非嫡の相続分改正の射程範囲
2025年2月3日(月)、おつかれさまです。
けっこう複雑な数次相続で、珍しい事案に当たってしまいました。登記名義人の死亡が平成14年、遺産分割未了のまま、相続人の何人かが亡くなって、その相続人も亡くなって・・・孫らと叔父伯母らが遺産分割協議をしないといけないケースです。
何が珍しいかというと、叔父の一人が非嫡出子です。
平成25年12月11日に施行された改正民法では、
民法900条4項
子、直系尊属又は兄弟姉妹が数人あるときは、各自の相続分は、相等しいものとする。ただし、父母の一方のみを同じくする兄弟姉妹の相続分は、父母の双方を同じくする兄弟姉妹の相続分の2分の1とする。
(改正前)
子、直系尊属又は兄弟姉妹が数人あるときは、各自の相続分は、相等しいものとする。ただし、嫡出でない子の相続分は、嫡出である子の相続分の2分の1とし、父母の一方のみを同じくする兄弟姉妹の相続分は、父母の双方を同じくする兄弟姉妹の相続分の2分の1とする。
平成25年9月4日最高裁大法廷決定により下線部分が違憲とされたために、法改正により非嫡出子の相続分も嫡出子と同じになりました。
問題は、その射程です。
新法では、最高裁決定の翌日の平成25年9月5日以降に開始した相続について適用するとしています(附則第2項)。
では、平成25年9月5日よりも前に開始した相続についてはどうか。
決定は、「遅くとも平成13年7月においては違憲であった」とし、「違憲判断は、平成13年7月から本決定の間に開始した他の相続につき、本件規定を前提としてされた遺産の分割の審判その他の裁判、遺産の分割の協議その他の合意等により確定的になった法律関係に影響を及ぼすものではない」と判示しています。
そのため、平成13年7月1日から平成25年9月4日の間に開始した相続については、確定的な法律関係が形成されていない場合は、違憲規定は適用されません。
したがって、最高裁決定の事実上の拘束力により、平成13年7月1日以降の相続で遺産分割協議等が成立していないのであれば、非嫡出子と嫡出子の相続分は同等となります。

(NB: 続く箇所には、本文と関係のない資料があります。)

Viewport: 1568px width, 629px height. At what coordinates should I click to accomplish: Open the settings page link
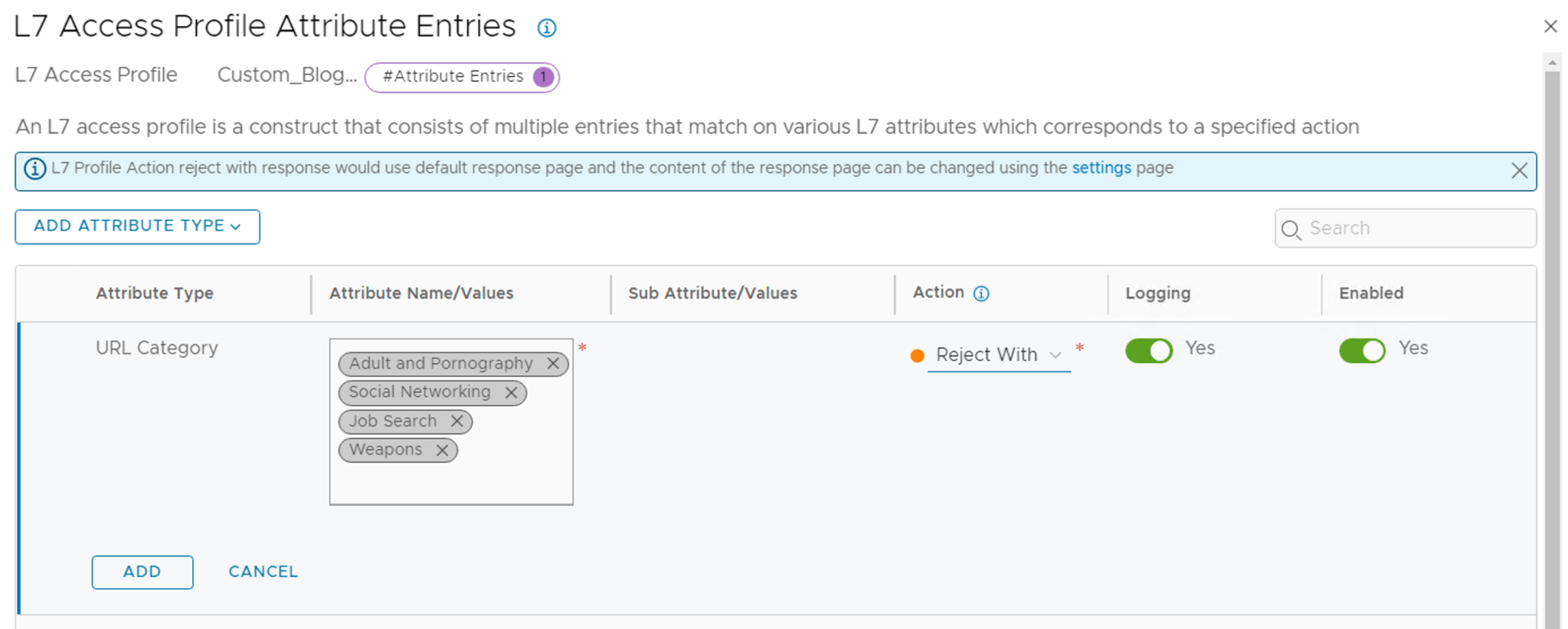[1101, 168]
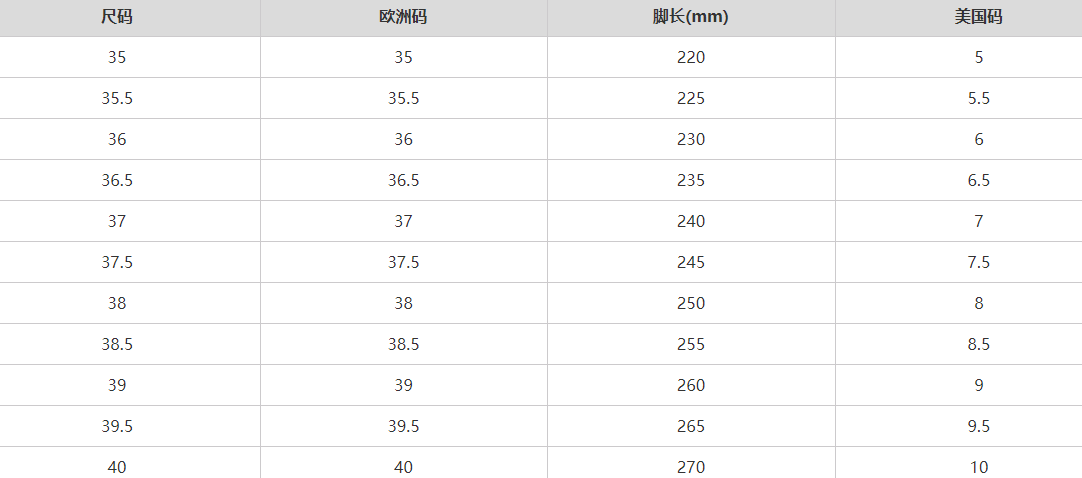Viewport: 1082px width, 478px height.
Task: Click the 250 foot length cell
Action: coord(691,303)
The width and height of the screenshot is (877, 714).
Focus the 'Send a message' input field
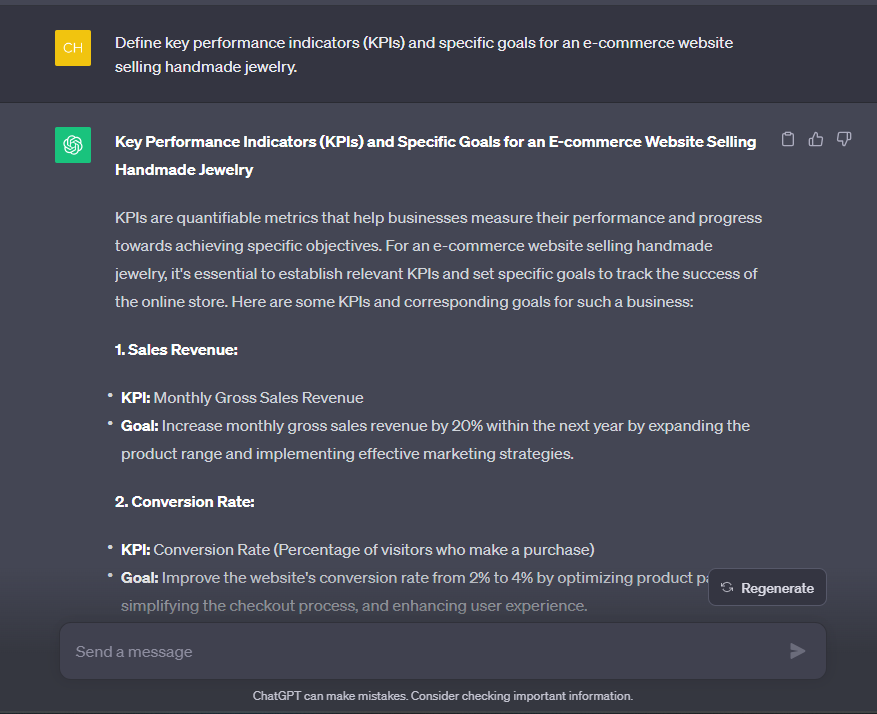point(425,651)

ということで、本件の相続開始は平成14年であり、今から遺産分割協議をするのですから、最高裁決定の射程に入ることになります。
単純に改正法の施行日(平成25年12月11日)の前後ではなく、違憲決定(平成25年9月5日)の前後でもなく、違憲決定が遅くともこの頃には違憲とした日(平成13年7月1日)の前後によって、変わってくるということです。